Jordan Spieth trying to recapture magic where it all began 11 years ago

Jordan Spieth is returning to a place that has produced a lot of Spieth Magic.
Jordan Spieth - John Deere Classic
Jordan Spieth - John Deere Classic / Stacy Revere/GettyImages

Jordan Spieth has struggled so far in 2024. This week, he returned to the John Deere Classic which has produced a lot of Spieth Magic over the years. Maybe he can rekindle some of that magic again as he tries to get his season back on track.

Can Jordan Spieth recapture the magic at TPC Deere Run?

It feels like forever ago. The 19-year-old prodigy holed out an improbable bunker shot to get him into a playoff with a former Masters champion that he won, becoming a teenage winner on the PGA Tour. He is one of only 5 men to win a PGA Tour event while a teenager.

That was in 2013. If someone had told you that 11 years later Spieth would have 3 major championships and 13 PGA Tour wins, you would say that he is having a pretty remarkable career.

And without question, he is. What is even more remarkable is that one cannot shake the feeling that his career has been somewhat of a disappointment. It is not fair to feel this way, of course. Just like Rory McIlroy, Spieth was burdened with the weight of young success. Golf media and golf fans alike were spoiled by the success of Tiger Woods. In our minds, success was linear. You win a few majors before you turn 25? Well, at that rate you've got 15 easy by the time you turn 35, right? Right?

Except we all know that golf is not linear. Players have their game for a few years and inevitably lose it for some stretch of time. The greats limit their down periods to a year or two while we have seen others lose it forever.
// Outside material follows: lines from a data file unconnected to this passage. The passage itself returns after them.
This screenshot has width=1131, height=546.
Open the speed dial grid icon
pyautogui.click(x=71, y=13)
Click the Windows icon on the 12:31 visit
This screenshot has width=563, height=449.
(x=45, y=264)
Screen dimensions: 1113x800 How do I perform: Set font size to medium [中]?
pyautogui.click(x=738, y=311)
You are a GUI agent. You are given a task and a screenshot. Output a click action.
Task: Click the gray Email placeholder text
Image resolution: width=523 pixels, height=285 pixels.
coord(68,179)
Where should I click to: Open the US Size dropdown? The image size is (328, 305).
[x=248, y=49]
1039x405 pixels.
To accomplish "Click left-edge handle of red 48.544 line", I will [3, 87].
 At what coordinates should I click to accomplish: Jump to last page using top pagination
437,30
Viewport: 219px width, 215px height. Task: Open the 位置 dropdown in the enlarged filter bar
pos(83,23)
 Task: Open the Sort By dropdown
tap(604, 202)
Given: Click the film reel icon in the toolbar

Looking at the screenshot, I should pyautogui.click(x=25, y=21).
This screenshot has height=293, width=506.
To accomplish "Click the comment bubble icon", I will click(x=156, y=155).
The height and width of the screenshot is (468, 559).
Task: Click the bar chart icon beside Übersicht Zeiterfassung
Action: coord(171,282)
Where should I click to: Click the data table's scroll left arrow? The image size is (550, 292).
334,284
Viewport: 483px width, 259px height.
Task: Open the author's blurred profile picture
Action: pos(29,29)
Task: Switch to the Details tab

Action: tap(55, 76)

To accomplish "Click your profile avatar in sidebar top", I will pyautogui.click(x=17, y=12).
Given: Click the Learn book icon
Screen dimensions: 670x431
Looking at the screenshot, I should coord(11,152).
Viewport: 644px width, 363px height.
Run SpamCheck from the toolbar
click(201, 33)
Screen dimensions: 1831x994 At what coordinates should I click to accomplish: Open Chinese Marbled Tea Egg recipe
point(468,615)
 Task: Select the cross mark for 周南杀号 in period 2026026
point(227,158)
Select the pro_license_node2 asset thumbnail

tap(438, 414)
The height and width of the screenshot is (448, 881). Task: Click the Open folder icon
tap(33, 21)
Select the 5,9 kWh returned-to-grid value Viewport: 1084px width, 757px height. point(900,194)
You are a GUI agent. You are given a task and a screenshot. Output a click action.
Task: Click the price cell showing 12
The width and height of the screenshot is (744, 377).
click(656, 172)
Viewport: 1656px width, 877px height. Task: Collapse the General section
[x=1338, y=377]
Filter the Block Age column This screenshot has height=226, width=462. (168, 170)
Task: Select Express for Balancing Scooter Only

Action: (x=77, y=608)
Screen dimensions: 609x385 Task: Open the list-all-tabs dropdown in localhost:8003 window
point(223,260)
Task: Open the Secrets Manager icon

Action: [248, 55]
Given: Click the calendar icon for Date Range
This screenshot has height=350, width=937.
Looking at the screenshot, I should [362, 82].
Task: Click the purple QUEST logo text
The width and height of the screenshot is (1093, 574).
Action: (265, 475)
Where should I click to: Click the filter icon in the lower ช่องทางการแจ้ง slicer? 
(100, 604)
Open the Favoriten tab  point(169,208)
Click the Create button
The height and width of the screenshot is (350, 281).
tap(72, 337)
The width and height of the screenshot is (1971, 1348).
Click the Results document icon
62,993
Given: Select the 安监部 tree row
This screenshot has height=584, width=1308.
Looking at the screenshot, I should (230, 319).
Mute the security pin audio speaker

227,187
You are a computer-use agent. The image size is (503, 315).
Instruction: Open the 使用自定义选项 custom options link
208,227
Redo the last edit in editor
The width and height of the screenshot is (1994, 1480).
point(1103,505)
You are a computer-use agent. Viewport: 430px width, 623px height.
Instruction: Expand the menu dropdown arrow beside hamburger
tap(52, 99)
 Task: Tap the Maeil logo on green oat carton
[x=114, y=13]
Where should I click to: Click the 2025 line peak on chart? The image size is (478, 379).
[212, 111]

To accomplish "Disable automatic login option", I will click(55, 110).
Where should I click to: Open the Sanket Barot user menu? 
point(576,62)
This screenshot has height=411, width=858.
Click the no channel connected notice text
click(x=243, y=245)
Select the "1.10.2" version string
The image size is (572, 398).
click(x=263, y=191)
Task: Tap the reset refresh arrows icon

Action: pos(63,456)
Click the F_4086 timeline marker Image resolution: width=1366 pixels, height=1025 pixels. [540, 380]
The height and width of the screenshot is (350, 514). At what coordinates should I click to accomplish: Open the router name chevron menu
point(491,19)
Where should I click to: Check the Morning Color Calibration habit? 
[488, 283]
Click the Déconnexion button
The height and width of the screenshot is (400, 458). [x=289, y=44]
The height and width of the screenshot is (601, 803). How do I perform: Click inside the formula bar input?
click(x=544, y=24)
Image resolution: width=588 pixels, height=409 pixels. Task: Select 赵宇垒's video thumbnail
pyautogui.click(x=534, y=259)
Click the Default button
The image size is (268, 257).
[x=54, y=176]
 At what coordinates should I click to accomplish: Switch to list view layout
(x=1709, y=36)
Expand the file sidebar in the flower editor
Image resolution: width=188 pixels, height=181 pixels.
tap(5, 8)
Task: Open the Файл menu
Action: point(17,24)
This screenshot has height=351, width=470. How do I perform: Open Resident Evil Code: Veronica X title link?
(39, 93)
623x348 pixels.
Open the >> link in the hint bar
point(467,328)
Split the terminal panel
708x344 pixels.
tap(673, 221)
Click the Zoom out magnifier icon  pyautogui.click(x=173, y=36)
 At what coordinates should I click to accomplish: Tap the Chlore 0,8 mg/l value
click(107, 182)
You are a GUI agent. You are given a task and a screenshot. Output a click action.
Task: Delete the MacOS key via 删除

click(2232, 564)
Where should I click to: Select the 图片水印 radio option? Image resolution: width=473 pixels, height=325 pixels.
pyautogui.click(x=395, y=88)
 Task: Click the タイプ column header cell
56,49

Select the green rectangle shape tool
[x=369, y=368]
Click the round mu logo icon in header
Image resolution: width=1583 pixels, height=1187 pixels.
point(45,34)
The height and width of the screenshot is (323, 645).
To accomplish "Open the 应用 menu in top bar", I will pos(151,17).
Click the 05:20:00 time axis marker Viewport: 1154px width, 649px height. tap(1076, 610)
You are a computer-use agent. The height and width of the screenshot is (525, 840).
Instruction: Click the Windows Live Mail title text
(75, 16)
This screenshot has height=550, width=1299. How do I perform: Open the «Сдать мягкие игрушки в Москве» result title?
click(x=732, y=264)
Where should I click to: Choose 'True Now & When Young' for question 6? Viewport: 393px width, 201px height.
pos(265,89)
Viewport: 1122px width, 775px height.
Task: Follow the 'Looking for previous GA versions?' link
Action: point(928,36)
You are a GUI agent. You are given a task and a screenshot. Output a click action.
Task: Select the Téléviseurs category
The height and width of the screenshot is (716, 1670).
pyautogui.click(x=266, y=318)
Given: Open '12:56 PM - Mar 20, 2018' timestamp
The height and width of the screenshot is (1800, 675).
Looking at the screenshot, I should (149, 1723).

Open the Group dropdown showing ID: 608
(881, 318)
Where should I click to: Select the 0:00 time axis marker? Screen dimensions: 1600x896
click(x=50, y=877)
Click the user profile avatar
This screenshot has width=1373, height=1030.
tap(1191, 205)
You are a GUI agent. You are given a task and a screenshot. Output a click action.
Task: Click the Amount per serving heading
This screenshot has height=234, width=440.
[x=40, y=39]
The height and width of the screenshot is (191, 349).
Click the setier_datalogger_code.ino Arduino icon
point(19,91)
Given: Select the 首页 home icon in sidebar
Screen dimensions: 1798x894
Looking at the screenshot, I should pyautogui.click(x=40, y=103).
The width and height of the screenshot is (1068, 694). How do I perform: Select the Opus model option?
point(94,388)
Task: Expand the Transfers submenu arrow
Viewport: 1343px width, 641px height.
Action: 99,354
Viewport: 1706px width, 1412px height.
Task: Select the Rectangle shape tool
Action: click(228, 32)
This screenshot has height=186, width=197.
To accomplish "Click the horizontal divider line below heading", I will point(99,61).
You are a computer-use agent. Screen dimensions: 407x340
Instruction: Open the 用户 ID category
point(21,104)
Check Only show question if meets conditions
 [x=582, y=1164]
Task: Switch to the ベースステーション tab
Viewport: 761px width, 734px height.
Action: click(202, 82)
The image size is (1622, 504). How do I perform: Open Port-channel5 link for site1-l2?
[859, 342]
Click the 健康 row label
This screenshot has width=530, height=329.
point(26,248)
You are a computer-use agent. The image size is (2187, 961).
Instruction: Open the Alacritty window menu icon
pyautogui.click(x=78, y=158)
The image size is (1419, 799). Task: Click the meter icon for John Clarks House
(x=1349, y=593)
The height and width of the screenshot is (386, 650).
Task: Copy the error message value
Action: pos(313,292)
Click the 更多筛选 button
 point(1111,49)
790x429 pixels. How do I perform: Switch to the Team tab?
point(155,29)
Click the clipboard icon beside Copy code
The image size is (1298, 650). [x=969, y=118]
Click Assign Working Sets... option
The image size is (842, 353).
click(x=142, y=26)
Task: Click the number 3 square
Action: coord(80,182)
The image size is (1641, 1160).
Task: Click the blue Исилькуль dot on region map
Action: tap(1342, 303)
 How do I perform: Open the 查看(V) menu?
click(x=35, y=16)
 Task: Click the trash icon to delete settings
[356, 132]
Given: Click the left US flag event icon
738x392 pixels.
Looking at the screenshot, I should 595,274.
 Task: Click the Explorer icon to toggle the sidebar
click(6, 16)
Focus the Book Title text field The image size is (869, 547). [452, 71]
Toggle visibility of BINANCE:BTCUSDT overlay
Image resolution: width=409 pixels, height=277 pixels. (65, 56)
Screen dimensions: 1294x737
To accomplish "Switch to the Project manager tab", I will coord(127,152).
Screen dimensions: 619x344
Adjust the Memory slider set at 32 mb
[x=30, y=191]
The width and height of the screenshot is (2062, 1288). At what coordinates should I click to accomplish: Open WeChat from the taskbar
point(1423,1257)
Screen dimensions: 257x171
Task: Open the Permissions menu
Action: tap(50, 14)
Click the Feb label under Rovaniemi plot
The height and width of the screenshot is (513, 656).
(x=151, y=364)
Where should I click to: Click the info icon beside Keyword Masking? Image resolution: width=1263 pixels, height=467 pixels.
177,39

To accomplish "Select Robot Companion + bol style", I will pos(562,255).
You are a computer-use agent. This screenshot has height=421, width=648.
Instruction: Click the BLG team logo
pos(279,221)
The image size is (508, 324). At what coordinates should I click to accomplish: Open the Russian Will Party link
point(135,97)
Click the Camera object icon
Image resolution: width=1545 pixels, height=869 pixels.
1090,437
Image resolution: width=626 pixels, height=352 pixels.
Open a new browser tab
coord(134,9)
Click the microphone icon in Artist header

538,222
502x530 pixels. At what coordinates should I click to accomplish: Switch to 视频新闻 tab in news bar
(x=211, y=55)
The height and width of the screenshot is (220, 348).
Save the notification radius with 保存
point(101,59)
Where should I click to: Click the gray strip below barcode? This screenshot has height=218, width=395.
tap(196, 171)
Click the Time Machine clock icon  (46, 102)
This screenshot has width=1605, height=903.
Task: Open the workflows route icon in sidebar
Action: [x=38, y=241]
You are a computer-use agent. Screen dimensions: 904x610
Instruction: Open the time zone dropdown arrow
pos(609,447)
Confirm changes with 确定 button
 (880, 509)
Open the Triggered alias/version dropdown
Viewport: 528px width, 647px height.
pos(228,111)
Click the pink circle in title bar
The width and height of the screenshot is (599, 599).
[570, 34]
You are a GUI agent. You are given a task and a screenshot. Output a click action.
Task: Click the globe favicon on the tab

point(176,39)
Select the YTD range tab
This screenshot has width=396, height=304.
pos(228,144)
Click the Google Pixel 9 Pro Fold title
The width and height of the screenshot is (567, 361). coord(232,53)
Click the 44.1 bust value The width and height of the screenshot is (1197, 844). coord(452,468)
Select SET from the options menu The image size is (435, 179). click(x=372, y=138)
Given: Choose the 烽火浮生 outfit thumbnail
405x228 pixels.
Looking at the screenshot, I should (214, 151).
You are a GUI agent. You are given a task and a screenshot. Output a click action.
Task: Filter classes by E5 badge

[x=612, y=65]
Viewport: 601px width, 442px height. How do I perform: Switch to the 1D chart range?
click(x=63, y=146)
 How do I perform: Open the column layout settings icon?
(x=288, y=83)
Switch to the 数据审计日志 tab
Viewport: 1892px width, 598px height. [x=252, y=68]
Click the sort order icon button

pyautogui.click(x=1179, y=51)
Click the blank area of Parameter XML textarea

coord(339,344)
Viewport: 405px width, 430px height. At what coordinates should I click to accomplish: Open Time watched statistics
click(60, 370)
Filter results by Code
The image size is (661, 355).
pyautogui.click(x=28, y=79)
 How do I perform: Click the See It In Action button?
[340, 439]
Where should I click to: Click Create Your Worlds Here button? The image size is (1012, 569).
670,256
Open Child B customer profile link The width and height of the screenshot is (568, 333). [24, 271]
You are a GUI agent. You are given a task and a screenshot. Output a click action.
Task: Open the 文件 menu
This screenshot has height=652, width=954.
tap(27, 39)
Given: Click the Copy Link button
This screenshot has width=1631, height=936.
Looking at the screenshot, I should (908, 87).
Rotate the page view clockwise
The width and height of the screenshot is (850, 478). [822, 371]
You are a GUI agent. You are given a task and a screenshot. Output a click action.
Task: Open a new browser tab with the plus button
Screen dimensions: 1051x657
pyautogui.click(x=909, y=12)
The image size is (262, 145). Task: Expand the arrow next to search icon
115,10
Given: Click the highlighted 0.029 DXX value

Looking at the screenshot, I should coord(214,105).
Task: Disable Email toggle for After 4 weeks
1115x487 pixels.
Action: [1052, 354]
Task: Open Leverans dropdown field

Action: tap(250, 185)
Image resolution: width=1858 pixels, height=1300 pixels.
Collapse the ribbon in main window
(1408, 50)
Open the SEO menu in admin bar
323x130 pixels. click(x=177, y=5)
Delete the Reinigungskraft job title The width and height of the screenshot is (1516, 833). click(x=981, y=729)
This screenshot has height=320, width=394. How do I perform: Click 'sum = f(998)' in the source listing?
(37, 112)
We saw Spieth lose it for about 4 years. From his John Deere victory in 2013 to his Open Championship win in 2017, he was pretty much The Guy in golf. And then he lost it. Perhaps that is why it was so jarring, because he went from being the best player in the game to seemingly falling off the face of the Earth. That is an oversimplification, of course. He nearly tracked down Patrick Reed in the 2018 Masters, had the 54-hole lead at the 2018 Open, and had a top-5 finish at the 2019 PGA Championship. But when the standard is winning, those close finishes get forgotten.

He seemed to have come out the other side, winning in 2021 and 2022 and having a respectable 2023 where he probably should have had at least 2 victories. Now in 2024, he is looking more like the Spieth from those years when he was lost and searching. His swing seems to be out of sorts and he has not been in contention since the start of the year. He is also dealing with a wrist injury.

Yet, he is still the biggest draw in this week's event because of the magic he provides. No longer is he the boy-faced wunderkind. Now he is a man and a father. No longer is he the guy who makes everything and holes out from everywhere. He has come back down to Earth.

But what better place to remind him of what he once was and what he can still be? Not only was this where he won in 2013, but it is where he won in 2015 in the midst of his remarkable season. He still had a great chance at the grand slam that season and he was thinning wedge shots that were going in for eagle and chipping in all over the place. It was Spieth at the absolute height of his powers.

He may never quite reach those insane heights again, but I think we all know he can capture some of that magic for at least a week. What better place than where he got the first win of his crazy, roller coaster ride of a professional career back in 2013?